Durante a visita, Berenice percebeu pequenos detalhes que antes ignorava. A água da garrafa estava morna. A bandeja do almoço, deixada sobre a mesa, tinha comida fria e mal apresentada. *A campainha de chamada estava fora do alcance da mãe*. Quando perguntou a uma funcionária sobre isso, recebeu uma resposta apressada, quase impaciente.

No corredor, enquanto esperava o elevador, uma senhora de cabelos brancos puxou conversa. Disse, em voz baixa, que às vezes ficava horas esperando para ir ao banheiro. Outra comentou que alguns funcionários falavam alto com os residentes, como se fossem incapazes de entender. Um senhor reclamou que seus óculos haviam sumido três vezes em um mês. Havia também quem mencionasse “brincadeiras” inadequadas de um cuidador, sempre ditas como se fossem apenas grosserias, mas que deixavam um rastro de desconforto.

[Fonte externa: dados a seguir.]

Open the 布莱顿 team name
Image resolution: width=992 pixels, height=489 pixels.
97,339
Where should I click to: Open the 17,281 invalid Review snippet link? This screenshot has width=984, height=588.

Nada era explícito. Nada era prova. Mas tudo era indício.

Berenice sentiu o estômago revirar. *O pesadelo parecia ter atravessado o sono e se instalado na realidade*. A clínica era cara, renomada, recomendada. E, ainda assim, algo estava errado. Muito errado.

O dilema se impôs como um peso sobre seus ombros. Ela não podia simplesmente tirar a mãe dali — não tinha estrutura em casa, não tinha tempo, não tinha certeza. E se estivesse exagerando? E se fosse apenas paranoia alimentada pelo sonho? Mas e se não fosse?

As possibilidades se embaralhavam: contratar uma cuidadora particular para acompanhar a mãe dentro da clínica; instalar câmeras autorizadas no quarto; conversar com a direção; buscar outra instituição; reorganizar a própria vida para acolher a mãe em casa; ou até mesmo investigar discretamente, conversando com mais residentes e familiares.

Ao se despedir, a mãe segurou sua mão de novo. Dessa vez, o olhar não era apenas pedido. *Era aviso*.

E Berenice entendeu que ignorar aquilo seria trair a si mesma.